Text under study.
---*---

Beta Hatch, a pioneering ingredient manufacturer and the leading insects-as-feed company, has announced the grand opening of its flagship operation in Cashmere, Wash. Designed in collaboration with McKinstry, a national construction and energy services firm, the 50,000-square-foot project is the largest mealworm production facility for animal feed in North America and one of the largest insect production farms of its kind in the world.
To further its mission of industrializing insect farming within a regenerative food system—and scale commercial production to meet demand for thousands of tons of sustainable, traceable and responsibly sourced protein—Beta Hatch partnered with McKinstry to not only conquer the complexity involved in making such a unique system work, but also to ensure the project would meet, if not exceed, the company’s ambitious sustainability goals.
“An endeavor like this requires a really creative and iterative design process, and that’s something McKinstry promised and expertly delivered in the development of this project,” says Virginia Emery, founder and CEO of Beta Hatch. “The core value of insects in our food system is in improving the sustainability of protein and other ingredients. We take great pride in our intentional and consistent effort to build efficiency into the core of everything we do. This new facility’s heat recapture system is a prime example of taking that sustainability and efficiency to the next level.”
At the Cashmere site, 100 percent of Beta Hatch’s electricity comes from renewable energy sources. The facility now also achieves unique energy efficiency gains and reuse of old infrastructure in a sustainable and cost-efficient manner.

---*---

Supplied information.
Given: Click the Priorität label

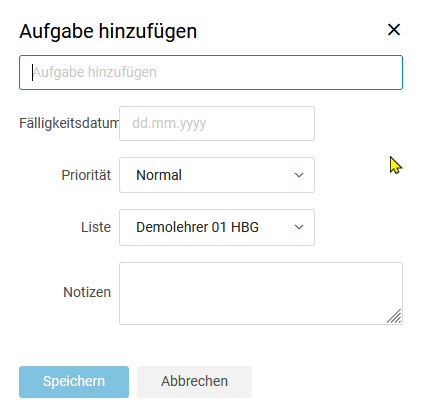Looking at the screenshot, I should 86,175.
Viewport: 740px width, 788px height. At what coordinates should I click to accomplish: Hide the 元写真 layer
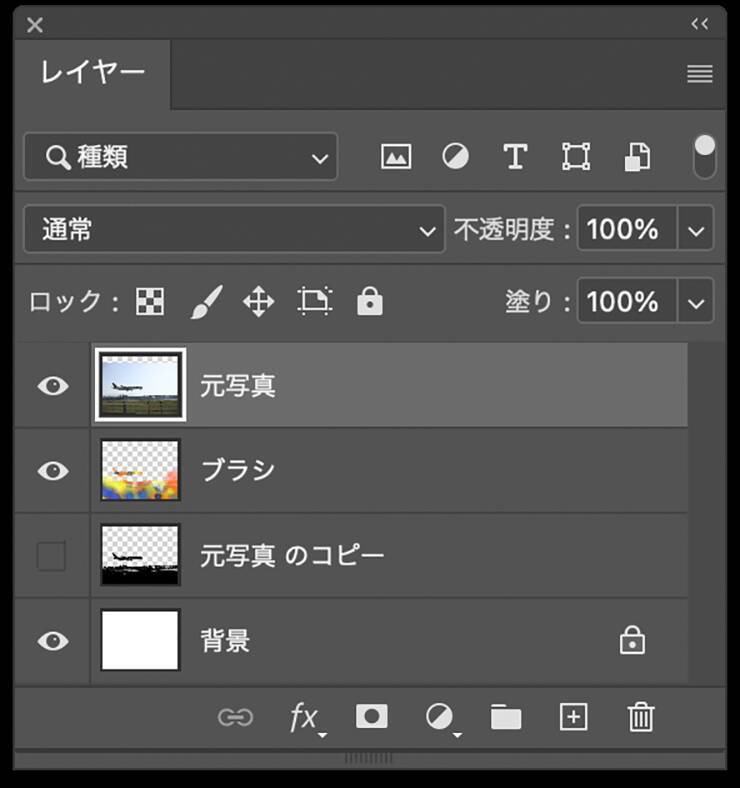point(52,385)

---*---

Activity list.
**1.** According to the Beta Hatch announcement, how large is the new Cashmere facility?
**2.** In the Beta Hatch announcement, rewrite the passage from "At the Cashmere" up to and including "and cost-efficient manner.", replacing "renewable" with "clean".
**3.** Extend the Beta Hatch facility announcement with the next part, starting after its final sentence.
The data has no connection to the Beta Hatch announcement.

Answer list.
**1.** It is 50,000 square feet.

**2.**
At the Cashmere site, 100 percent of Beta Hatch’s electricity comes from clean energy sources. The facility now also achieves unique energy efficiency gains and reuse of old infrastructure in a sustainable and cost-efficient manner.

**3.**
“This new production facility demonstrates how existing buildings can be reimagined to deliver tangible sustainability and impact, rather than just physical space,” says David Carroll, McKinstry construction project executive. “This was possible thanks to the alchemy of Beta Hatch’s approach to prioritizing sustainable energy and zero-waste practices at its facilities combined with McKinstry’s relentless commitment to eliminating waste from our built environment.”
Funded in part by the Washington State Department of Commerce Clean Energy Fund, the production process itself is a zero-waste system, starting with the mealworms feeding on organic byproducts, and ending with the mealworms and their frass being used for feed and fertilizer.
Through proprietary HVAC innovations, excess heat from network equipment at a neighboring data center is captured and used as the main source of heat to control the environment in Beta Hatch’s state-of-the-art grow rooms. The grow rooms take advantage of vertical farming space to create over six acres of insect production surface. This enables a huge yield from a minimal footprint producing at approximately 5000 times the acre yield of soy and has reduced Beta Hatch’s electrical footprint by about half—all while creating a sustainable protein source for animal feed at an industrial scale. Moreover, it marks an important evolution toward a future of farming that is designed and equipped to feed a growing global population.